[Start of section]

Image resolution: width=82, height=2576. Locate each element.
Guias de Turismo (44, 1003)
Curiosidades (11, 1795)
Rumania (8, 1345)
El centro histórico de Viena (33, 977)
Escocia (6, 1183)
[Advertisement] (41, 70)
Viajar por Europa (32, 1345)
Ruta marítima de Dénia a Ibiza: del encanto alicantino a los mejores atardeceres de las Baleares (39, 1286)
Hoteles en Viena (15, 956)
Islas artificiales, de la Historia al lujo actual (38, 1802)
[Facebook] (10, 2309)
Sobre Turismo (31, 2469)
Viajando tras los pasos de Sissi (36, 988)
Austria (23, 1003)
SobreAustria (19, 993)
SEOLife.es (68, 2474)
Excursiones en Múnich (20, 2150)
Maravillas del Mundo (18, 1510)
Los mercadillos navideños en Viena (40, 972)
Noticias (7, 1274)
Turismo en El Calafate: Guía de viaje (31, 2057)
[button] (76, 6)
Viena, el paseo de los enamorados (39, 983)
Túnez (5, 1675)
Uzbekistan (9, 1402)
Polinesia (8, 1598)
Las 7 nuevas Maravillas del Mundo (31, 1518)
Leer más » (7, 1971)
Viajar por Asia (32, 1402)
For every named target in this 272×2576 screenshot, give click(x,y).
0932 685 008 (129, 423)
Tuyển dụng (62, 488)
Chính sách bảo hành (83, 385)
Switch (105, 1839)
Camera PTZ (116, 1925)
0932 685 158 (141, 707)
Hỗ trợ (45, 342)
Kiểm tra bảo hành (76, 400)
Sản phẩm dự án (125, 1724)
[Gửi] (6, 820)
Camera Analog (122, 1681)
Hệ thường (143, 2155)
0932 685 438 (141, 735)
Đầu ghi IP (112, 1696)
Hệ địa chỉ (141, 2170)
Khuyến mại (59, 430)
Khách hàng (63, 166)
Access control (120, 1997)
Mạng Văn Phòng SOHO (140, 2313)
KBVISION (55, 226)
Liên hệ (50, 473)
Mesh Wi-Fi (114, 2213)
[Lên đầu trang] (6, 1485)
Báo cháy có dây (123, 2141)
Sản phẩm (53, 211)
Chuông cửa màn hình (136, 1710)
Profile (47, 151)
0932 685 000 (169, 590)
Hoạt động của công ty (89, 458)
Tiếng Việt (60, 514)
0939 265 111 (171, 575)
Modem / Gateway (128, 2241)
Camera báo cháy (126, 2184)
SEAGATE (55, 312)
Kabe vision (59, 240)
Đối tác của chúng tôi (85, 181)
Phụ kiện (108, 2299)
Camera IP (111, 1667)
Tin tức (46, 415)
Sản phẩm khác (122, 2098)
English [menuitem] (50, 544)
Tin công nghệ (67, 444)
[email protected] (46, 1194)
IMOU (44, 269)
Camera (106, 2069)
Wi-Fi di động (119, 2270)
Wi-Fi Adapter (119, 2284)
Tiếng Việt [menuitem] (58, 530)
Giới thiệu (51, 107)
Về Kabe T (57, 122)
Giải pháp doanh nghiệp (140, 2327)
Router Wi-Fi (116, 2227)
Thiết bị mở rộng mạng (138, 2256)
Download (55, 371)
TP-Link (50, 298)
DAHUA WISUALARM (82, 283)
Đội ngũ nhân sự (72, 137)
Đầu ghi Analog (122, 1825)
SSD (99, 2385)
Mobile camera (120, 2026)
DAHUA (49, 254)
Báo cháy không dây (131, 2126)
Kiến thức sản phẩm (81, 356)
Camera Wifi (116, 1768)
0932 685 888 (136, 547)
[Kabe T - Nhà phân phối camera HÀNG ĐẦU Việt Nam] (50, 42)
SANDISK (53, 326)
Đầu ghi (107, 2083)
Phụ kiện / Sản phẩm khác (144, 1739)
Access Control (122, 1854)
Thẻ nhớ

[End of section]

WHAT THE TASK ASKS:
The reply should consist solely of the lines of the data, exact, from the opening line through the line with "Viajar por Europa (32, 1345)", inclusive.

FINISHED EXERCISE:
Image resolution: width=82, height=2576. Locate each element.
Guias de Turismo (44, 1003)
Curiosidades (11, 1795)
Rumania (8, 1345)
El centro histórico de Viena (33, 977)
Escocia (6, 1183)
[Advertisement] (41, 70)
Viajar por Europa (32, 1345)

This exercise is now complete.